Some people also “ultra-dilute” the drug and have to put in a lot of volume to get an effect. When you put a lot of volume anywhere, you’re going to get diffusion into other areas. You need to keep your volumes reasonably low to avoid the amount of fluid that’s going to be injected, which will also reduce diffusion.

In contrast, regarding the horizontal forehead furrows, it doesn’t matter (much) in which plane that you inject the forehead. It’s the only active muscle there. You can do it intramuscularly, submuscularly, or subdermally. It seems to work anywhere in the forehead. You are probably more efficient while injecting directly into the muscle, but this can cause, in some, a significant amount of bruising. In distinction, I like the orbicularis muscle treatment to the crow’s feet to be immediately subdermal. As it is generally a thin and diffuse muscle that lies just beneath the skin, a subdermal injection is probably equally as effective as an intramuscular injection—without the bruising.

* * * * *

Complete the following ▸
1. Summarize the passage on injection technique in two sentences.
2. From the passage on injection technique, repeat the stretch from "Some people also" through "also reduce diffusion.".

Data extract ▸

* * * * *

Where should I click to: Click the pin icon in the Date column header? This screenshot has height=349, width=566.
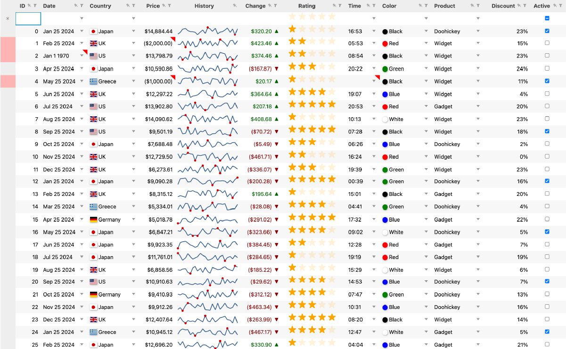[x=76, y=6]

* * * * *

Expected outputs ▸
1. Injecting a large volume of ultra-diluted drug leads to diffusion into other areas, so volumes should be kept reasonably low. The forehead furrows respond to injection in almost any plane, though intramuscular injection can cause bruising, while the thin orbicularis muscle for crow's feet is best treated with a subdermal injection that works about as well without the bruising.

2.
Some people also “ultra-dilute” the drug and have to put in a lot of volume to get an effect. When you put a lot of volume anywhere, you’re going to get diffusion into other areas. You need to keep your volumes reasonably low to avoid the amount of fluid that’s going to be injected, which will also reduce diffusion.